Jakarta’s “Thunderbolt” Task Force is Securing the Future of Critical Minerals

Evidence of an excavator secured by the Ministry of Forestry’s Law Enforcement Agency (Gakkum) from an illegal C-type mining site in Kutai National Park, East Kalimantan, Wednesday (12/17/2025). (ANTARA/HO-Kemenhut)

JAKARTA, Indonesia (JakartaWeekly.com) – As the global race for high-tech minerals intensifies, Indonesia is doubling down on a domestic crackdown against illegal mining to shield its “critical mineral” reserves from foreign exploitation and depletion.

The move is seen as a vital defense of Jakarta’s ambitious downstreaming policy (hilirisasi), which bans the export of raw ores in favor of domestic processing. According to Muhammad Faisal, Executive Director of CORE Indonesia, securing these non-renewable resources is the only way for the nation to “level up” in the global supply chain.

“Safeguarding the supply of critical minerals and reserves for the national downstreaming agenda remains crucial to driving industrialization and increasing public welfare,” Faisal said in a statement on Monday.

 

The “Thunderbolt” Strike

The government’s primary weapon in this resource war is the Forest Area Control Task Force (Satgas PKH), popularly known as Satgas Halilintar (Task Force Thunderbolt).

Throughout 2025 and into early 2026, the unit has executed a series of high-stakes operations, successfully reclaiming nearly 10,000 hectares of mining land. The crackdown targeted over 100 companies found to be operating without permits in protected forest areas. The commodities seized represent the backbone of modern technology and energy: nickel, coal, gold, quartz sand, and limestone.

The operations spanned Indonesia’s most resource-rich regions, including Kalimantan, Sulawesi, Sumatra, and North Maluku.

 

Shielding Against Global Pressure

The crackdown comes at a time of heightened international tension. As global powers scramble for the raw materials needed for electric vehicles and high-tech manufacturing, resource-rich nations like Indonesia face increasing pressure to open their raw reserves.

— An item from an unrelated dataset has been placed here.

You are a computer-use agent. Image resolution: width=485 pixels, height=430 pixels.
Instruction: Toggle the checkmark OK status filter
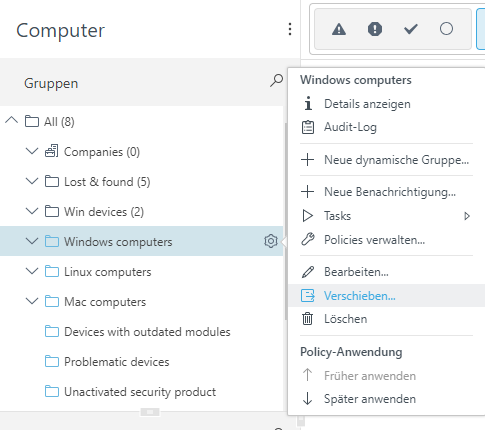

Faisal warned that without strict enforcement, Indonesia risks losing its strategic leverage. “If we are not careful, there is a risk that external parties will demand full access to our critical minerals,” he noted. “This would contradict our downstreaming policy if raw materials are taken directly without being processed domestically.”

 

Industrialization over Extraction

The shift in strategy highlights a growing consensus in Jakarta: mining should no longer be a purely extractive industry. By curbing illegal mining, the government ensures that minerals stay within a regulated system that mandates domestic value-added processing.

The goal is to transform Indonesia from a mere raw material provider into a sophisticated manufacturing hub. For the administration, Task Force Thunderbolt isn’t just about environmental law—it’s about ensuring that the country’s finite mineral wealth fuels an Indonesian industrial revolution rather than a foreign one.